Trying to teach punctuation to a Year 7 English class, I was tempted to suggest that if they read more books they would learn about punctuation, spelling and grammar.
Reading was my passion when I was eleven years old.
“You go through books like a knife through butter,” said my primary school teacher.
I remember there being a temptation to say that butter kept in the refrigerator might go very hard and the progress of the knife might be very slow, but it was a time when one did not question schoolteachers (and certainly did not try to appear smart in the hearing of one’s peers).
Perhaps the syllabus had been completed. (Was there even a syllabus to complete in those decades before the National Curriculum?).
The final weeks in primary school were spent reading book after book after book. Initially, there would have been questions from the teacher about the plot and the characters and what was liked and disliked, but eventually he gave up on even the most peremptory questions. It was a simple matter to ask permission to exchange the book finished for another from the shelf near his desk, thus his comment on the speed of their completion.
He did not appreciate that our perceptions of what was taking place were very different. He seemed to imagine that reading so many books enabled learning and improvement. The eleven year old boy doing the reading saw them as a matter of entertainment and escape.
The books chosen were almost invariably adventure stories, tales of derring-do by war heroes who always returned to tell the tale. (Our art teacher, a retired man who came on Wednesday afternoons, had been in the crew of a Lancaster bomber, reassuring us that heroes returned). Or there were stories of explorers going to exotic locations to defy danger and death. (Were Willard Price’s “Adventure” novels among those on the school bookshelf, or did they have to come from the library? It’s hard now to remember).
In those years when the 1940s were still fresh in people’s memories and veterans of the Great War were still plentiful, the exploits of young men who had fought in the World Wars were recorded in many books.
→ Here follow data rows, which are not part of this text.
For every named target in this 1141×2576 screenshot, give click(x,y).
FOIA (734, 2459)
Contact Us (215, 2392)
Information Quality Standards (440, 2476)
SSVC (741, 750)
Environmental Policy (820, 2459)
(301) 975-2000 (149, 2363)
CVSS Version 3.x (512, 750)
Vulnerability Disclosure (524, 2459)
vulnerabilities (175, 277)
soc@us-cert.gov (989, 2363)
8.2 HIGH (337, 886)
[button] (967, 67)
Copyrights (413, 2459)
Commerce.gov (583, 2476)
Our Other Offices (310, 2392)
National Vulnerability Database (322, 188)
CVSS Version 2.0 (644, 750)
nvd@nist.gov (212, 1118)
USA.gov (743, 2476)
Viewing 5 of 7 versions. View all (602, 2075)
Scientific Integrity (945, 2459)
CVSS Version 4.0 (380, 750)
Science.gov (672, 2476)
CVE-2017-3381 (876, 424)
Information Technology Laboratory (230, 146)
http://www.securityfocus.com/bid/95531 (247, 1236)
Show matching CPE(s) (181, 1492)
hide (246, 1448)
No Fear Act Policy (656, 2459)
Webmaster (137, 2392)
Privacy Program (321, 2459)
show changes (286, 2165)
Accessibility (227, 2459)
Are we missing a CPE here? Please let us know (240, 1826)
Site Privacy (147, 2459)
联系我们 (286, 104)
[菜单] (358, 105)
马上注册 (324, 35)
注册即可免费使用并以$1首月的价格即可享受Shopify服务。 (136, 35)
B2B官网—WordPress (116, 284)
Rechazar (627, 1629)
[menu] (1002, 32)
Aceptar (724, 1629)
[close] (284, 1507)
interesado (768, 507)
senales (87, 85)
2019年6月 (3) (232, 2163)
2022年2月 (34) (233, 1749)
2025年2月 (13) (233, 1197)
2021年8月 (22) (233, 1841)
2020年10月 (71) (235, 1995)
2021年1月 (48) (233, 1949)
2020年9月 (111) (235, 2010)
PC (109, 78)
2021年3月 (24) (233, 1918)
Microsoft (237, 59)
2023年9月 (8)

The biography which left the deepest impression was short, perhaps no more than twenty or so pages with a soft cover – the tale of Jack Cornwell VC. Boy Cornwell, although seriously wounded, had remained at his gunnery post on HMS Chester at the Battle of Jutland in 1916. He was the sole survivor of the gun crew, and stood awaiting orders. Perhaps it was his age that gave the story impact – he was just sixteen years old, the age of some of the boys in the village, not so much older than those who sat in the primary school classroom.
Fifty years later and reading only for study purposes, the school teacher would probably be more inclined to criticism than commendation.